In hospital after open-heart surgery, there is a pathway: time in PICU immediately after surgery where they will be constantly monitored, the parent cannot stay overnight, then, when ready and stable, they are moved to Ward23 B to the intensive observation room (IOA) and the parent will still sleep elsewhere. Many medical procedures will happen over this time, baby may do well one day then have a setback another, re-establishing feeding can be problematic and take time, sometimes another surgery is needed, other times they progress straightforwardly, move to a single room where the parent can room in and then baby will eventually recover and go home. Families from out of town will sometimes be without their other children or have limited support from a second parent during this time, depending on their circumstances, and COVID-19, so are often quite alone which can be stressful and exhausting. Once they do go home the situation will vary, some can get back to a “normal” life pretty much straight away and others will have longer-term things that need managing.
There will be follow-up appointments, periods of rest and possible isolation, but depending on the surgery and procedure timing will be different for every family.

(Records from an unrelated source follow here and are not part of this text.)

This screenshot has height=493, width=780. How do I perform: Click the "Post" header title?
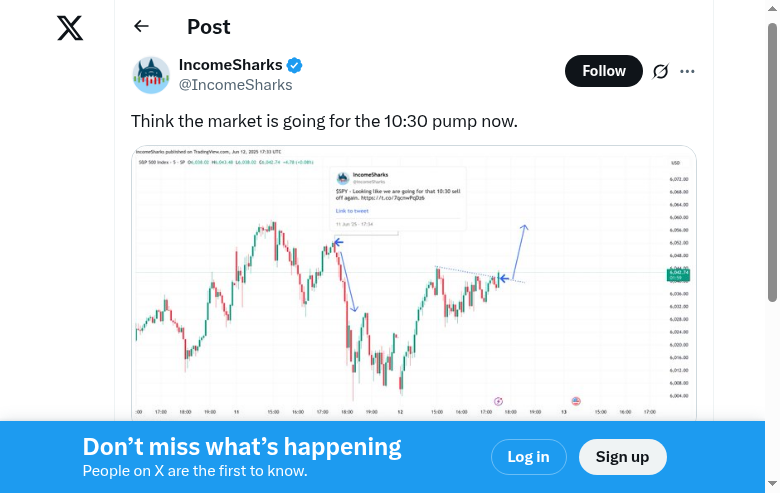click(x=208, y=27)
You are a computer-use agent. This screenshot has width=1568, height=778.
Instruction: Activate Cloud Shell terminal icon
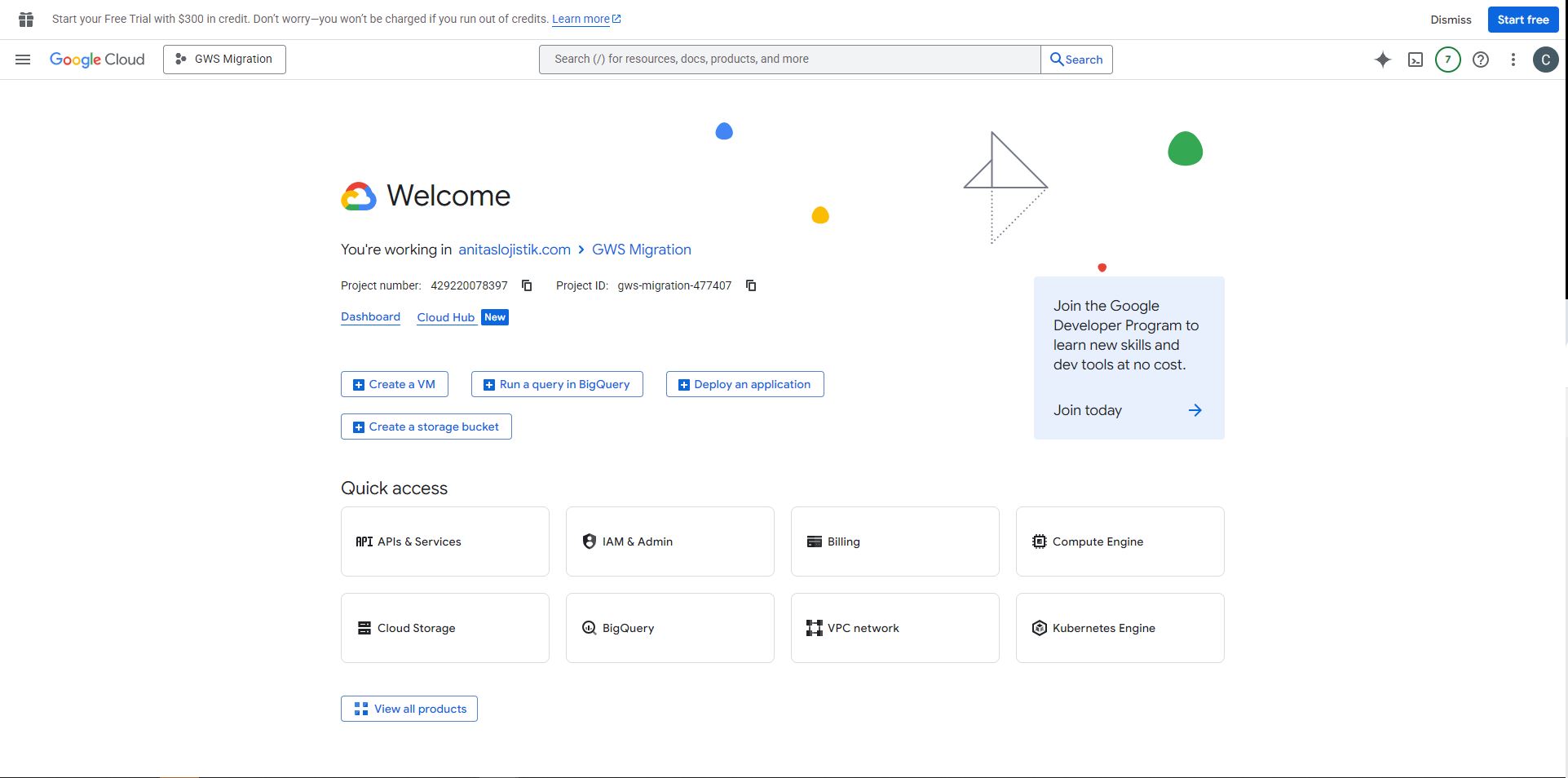pos(1416,60)
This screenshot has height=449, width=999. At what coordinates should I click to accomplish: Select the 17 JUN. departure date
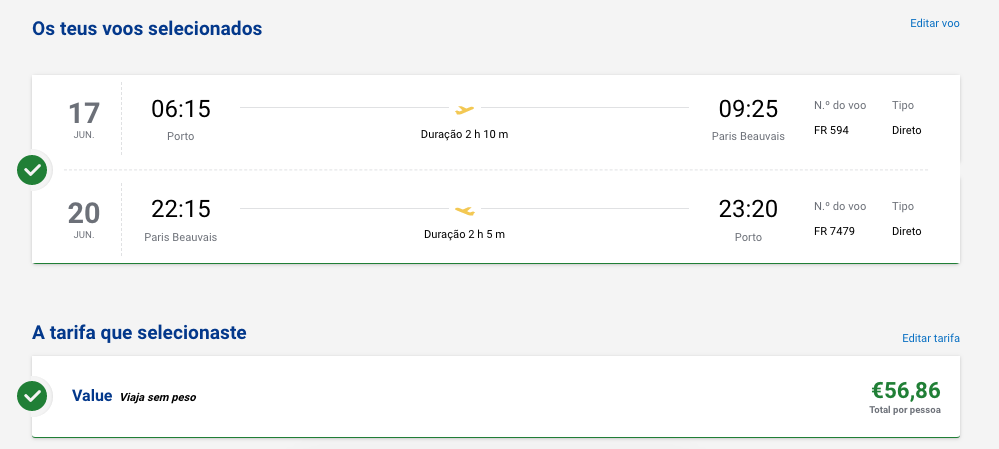click(83, 119)
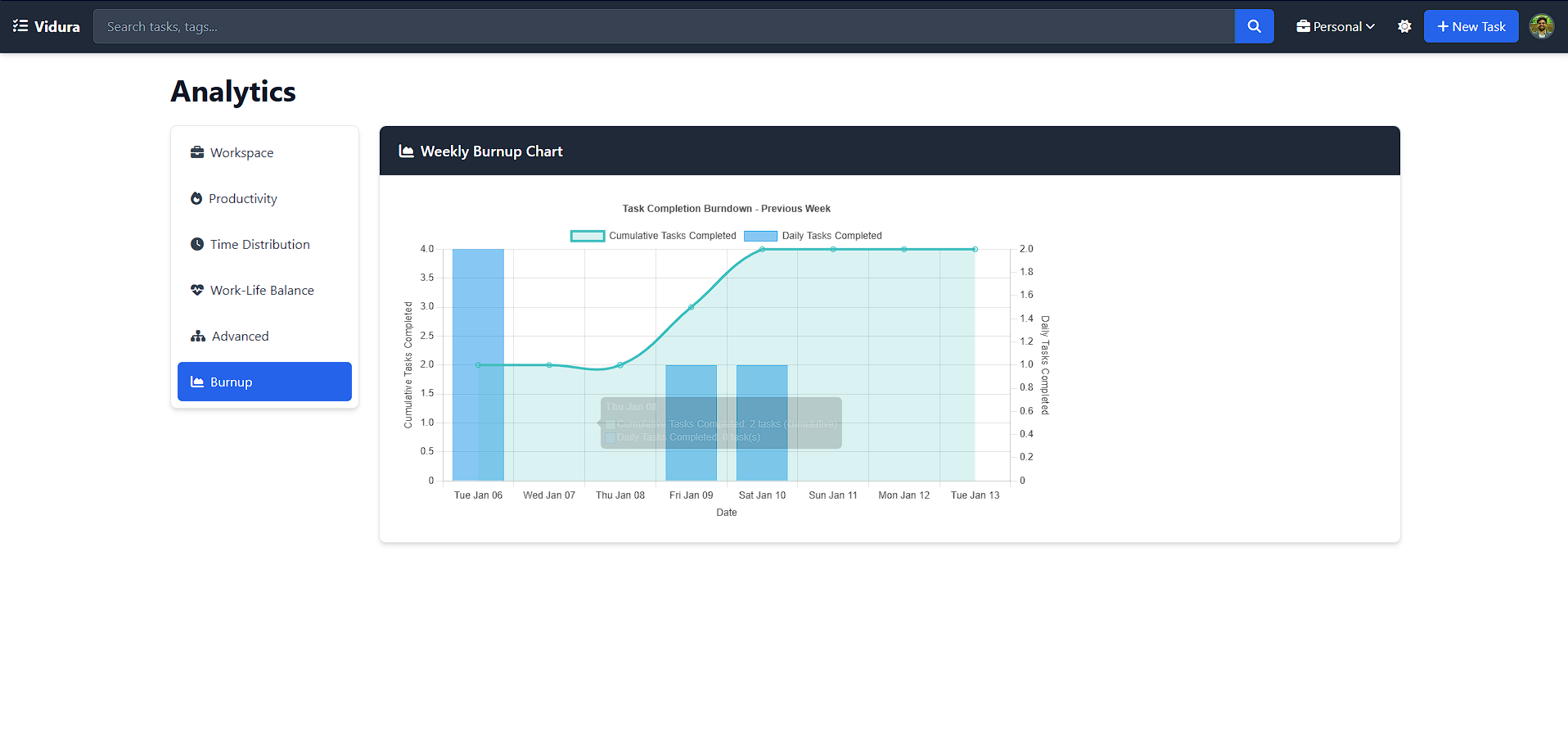Create a task with New Task button
Image resolution: width=1568 pixels, height=746 pixels.
1471,26
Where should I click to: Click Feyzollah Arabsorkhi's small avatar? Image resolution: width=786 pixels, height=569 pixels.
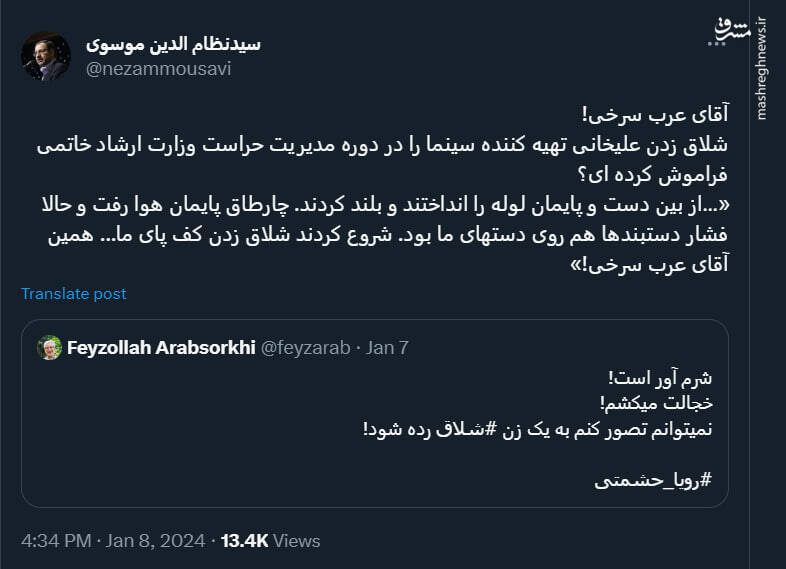click(50, 348)
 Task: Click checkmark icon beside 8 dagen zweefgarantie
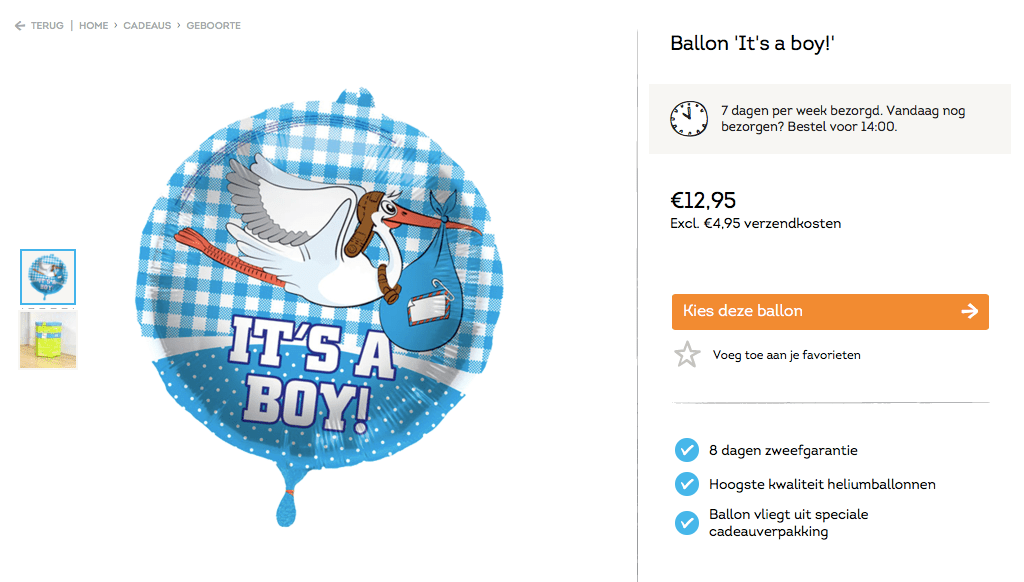686,450
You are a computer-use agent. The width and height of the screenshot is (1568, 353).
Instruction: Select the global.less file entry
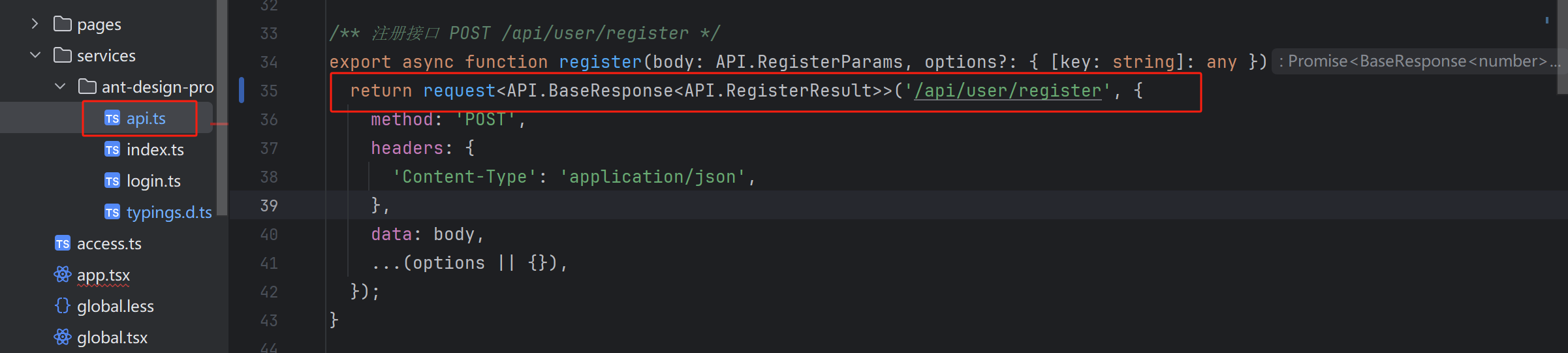click(x=116, y=306)
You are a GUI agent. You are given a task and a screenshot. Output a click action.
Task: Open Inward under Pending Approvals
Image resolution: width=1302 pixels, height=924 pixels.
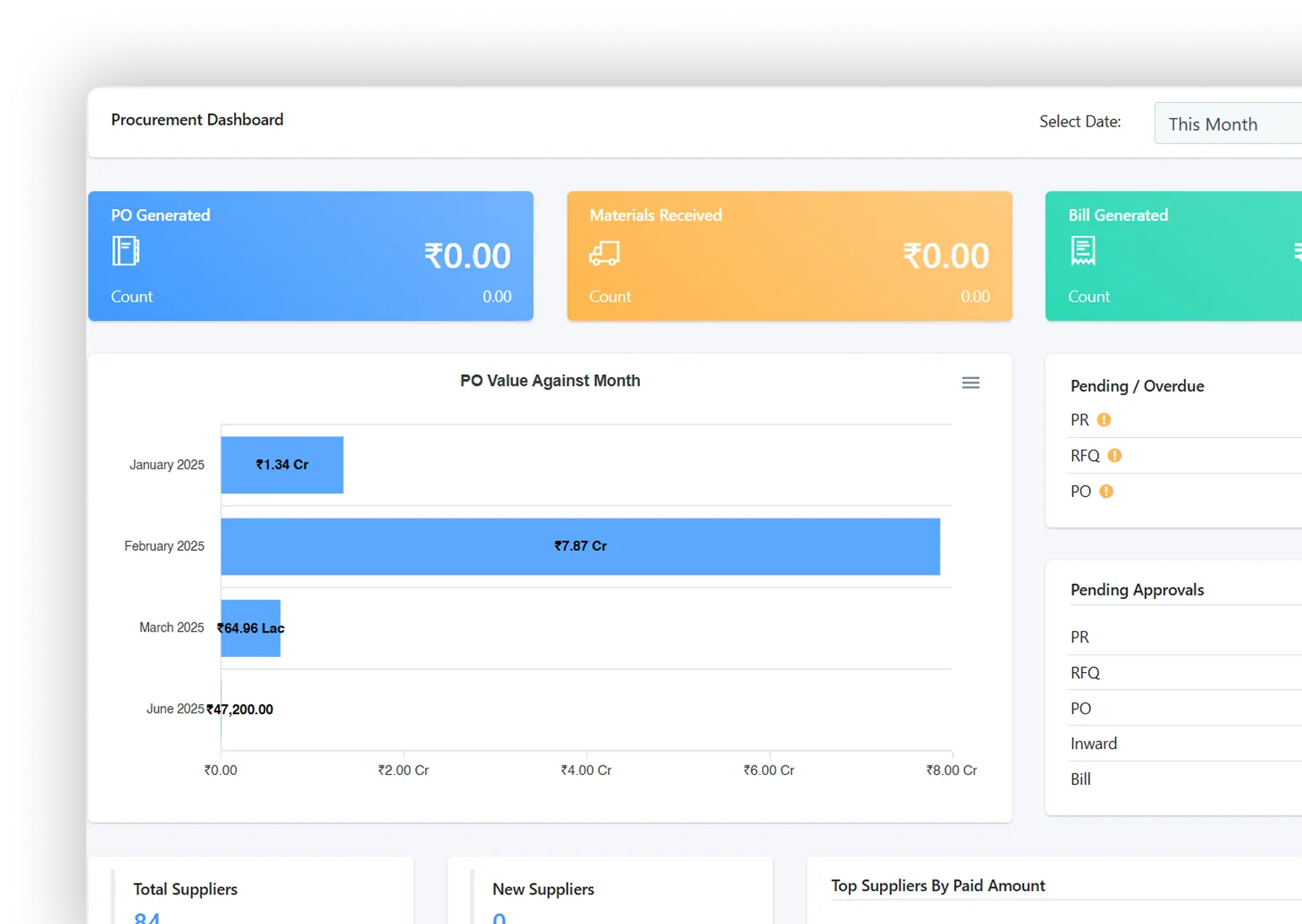click(1093, 744)
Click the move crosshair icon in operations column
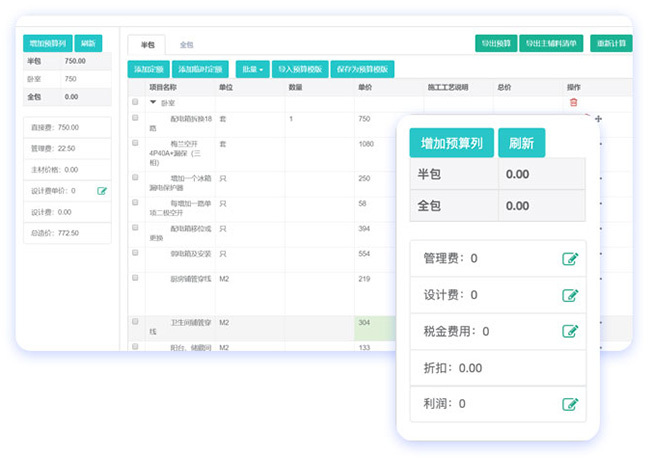This screenshot has width=650, height=472. point(598,119)
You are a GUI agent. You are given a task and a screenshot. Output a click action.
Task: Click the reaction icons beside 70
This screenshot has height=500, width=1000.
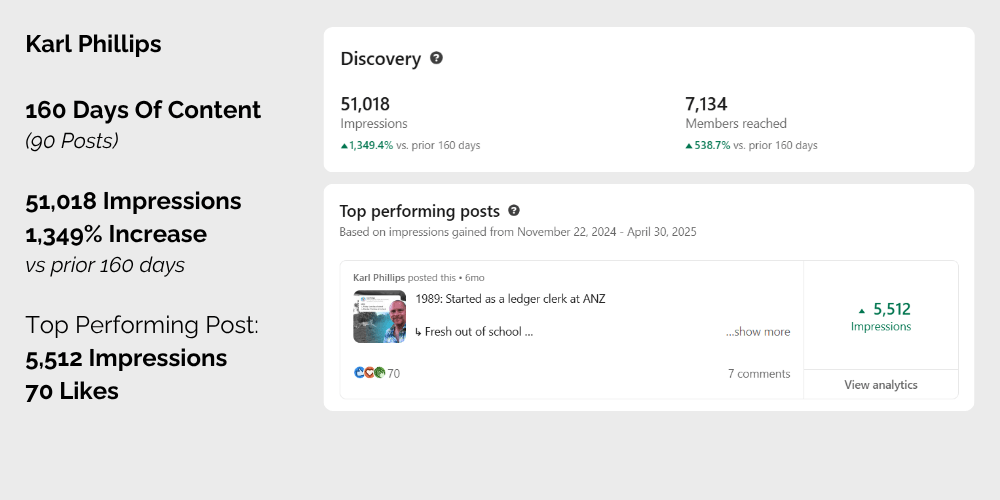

What can they expect longer-term – do most babies make a full recovery?
Again it really differs from child to child, depending on the Congential Heart Defect (CHD), what surgeons are able to do and a whole raft of other factors. CHD can never be “fixed” but after some repair surgery e.g. coartation of the aorta or a VSD or ASD closure, many will live a full and normal life with only occasional cardiac check-ups needed or even be eventually discharged from Cardiology services if it’s deemed they no longer require follow up.
Many others will need continual regular monitoring. They may require further surgeries as they get older, others may have frequent check-ups, regular Cardiac Catheter procedures and other interventions to tweak previous surgery or deal with ongoing changes caused by the CHD such as valves repaired or replaced, arteries ballooned, or pacemakers put in. This may require further trips to Auckland. Some will go years before needing follow up and never need any other intervention. Feeding and trying to gain weight can be an ongoing issue when home awaiting the next surgery. Cardiac babies may get complications if they get something like a cold so this can impact on the family and how isolated they may need to be. I can say that many of them, despite their condition, live life to the fullest and have resilience and attitude that sees them get the most from life!

What is some good advice for parents expecting heart surgery for their little one?
Ask all the questions that you need answers to in order to make yourself feel comfortable – this will vary from parent to parent. Be prepared that things will change and change again, that it’s not always possible to have all the answers beforehand, plans and schedules can change, and taking it day by day is the only way to do it.
Be reassured that we have amazing, dedicated, world-class surgeons in Starship Hospital, and that everyone involved in the team will do their absolute best for your baby.
Ask your friends and whānau for support – and accept it – it can be a long road ahead for some and having support in place can ease some of the stress.

Do you have a number one recommendation for something to bring into the hospital?
Something of comfort for your child like a favourite toy or blanket (or device they can look at in bed to distract).

What other types of support can Heart Kids provide?
All kinds of things! We offer camps, forums, connections in the community with other heart families, education, advocacy, bereavement support, and antenatal support. Our website is a great place for families to find more information, resources, connections, news and heart stories from across Aotearoa:
www.heartkids.org.nz

Reference:
Delany, D.R., Gaydos, S.S., Romeo, D.A. et al. Down syndrome and congenital heart disease: perioperative planning and management. J Congenit Heart Dis 5, 7 (2021).